• WHAT YOU NEED TO DO
Could you convert the lines of the records below into a JSON list of strings, one string per line, with blank lines dropped and the pictures left out?

• DATASET EXCERPTS
-*-*-

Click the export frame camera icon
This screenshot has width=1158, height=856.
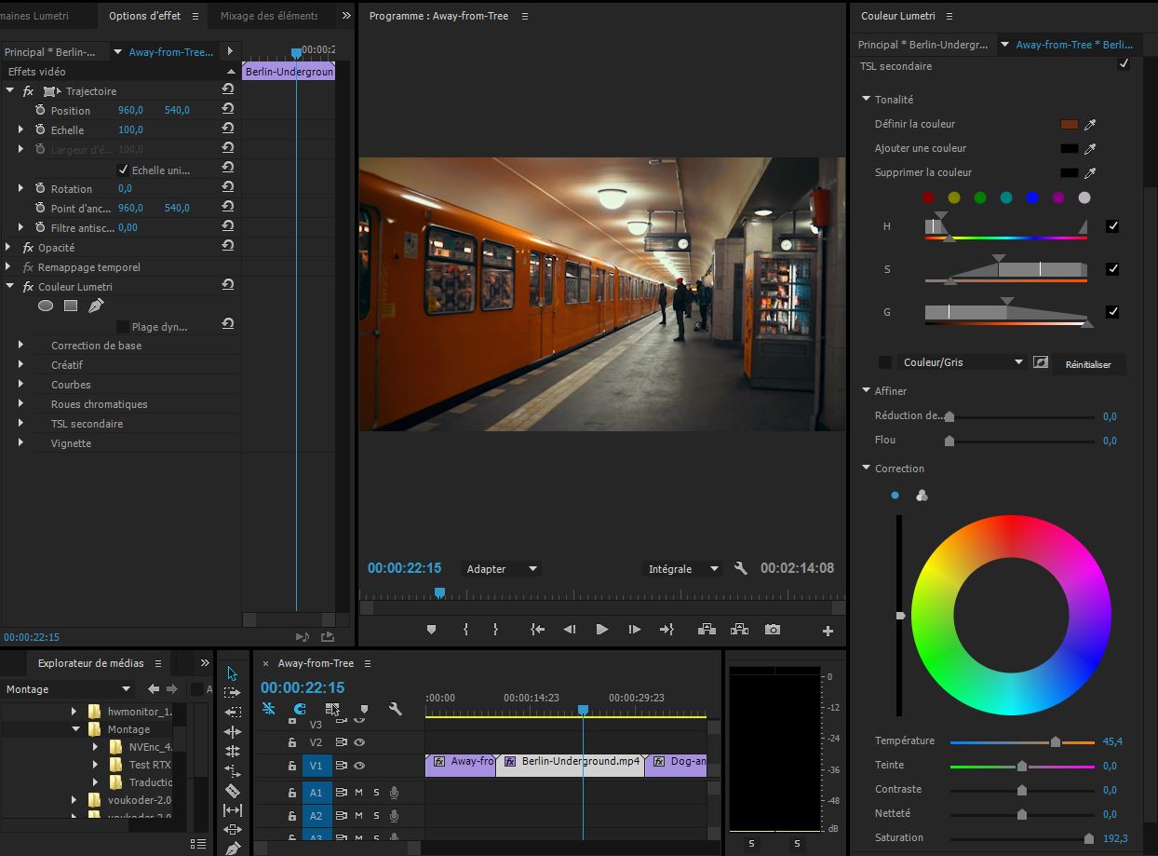click(x=773, y=630)
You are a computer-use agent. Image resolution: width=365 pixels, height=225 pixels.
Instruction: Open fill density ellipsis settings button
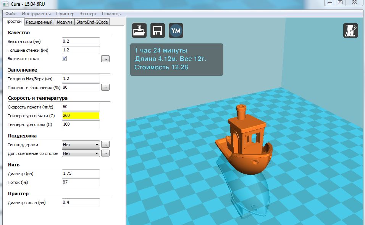[105, 88]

-*-*-

• SOLUTION TO THIS TASK
[
  "Click the export frame camera icon",
  "This screenshot has width=1158, height=856.",
  "click(x=773, y=630)",
  "You are a computer-use agent. Image resolution: width=365 pixels, height=225 pixels.",
  "Instruction: Open fill density ellipsis settings button",
  "[105, 88]"
]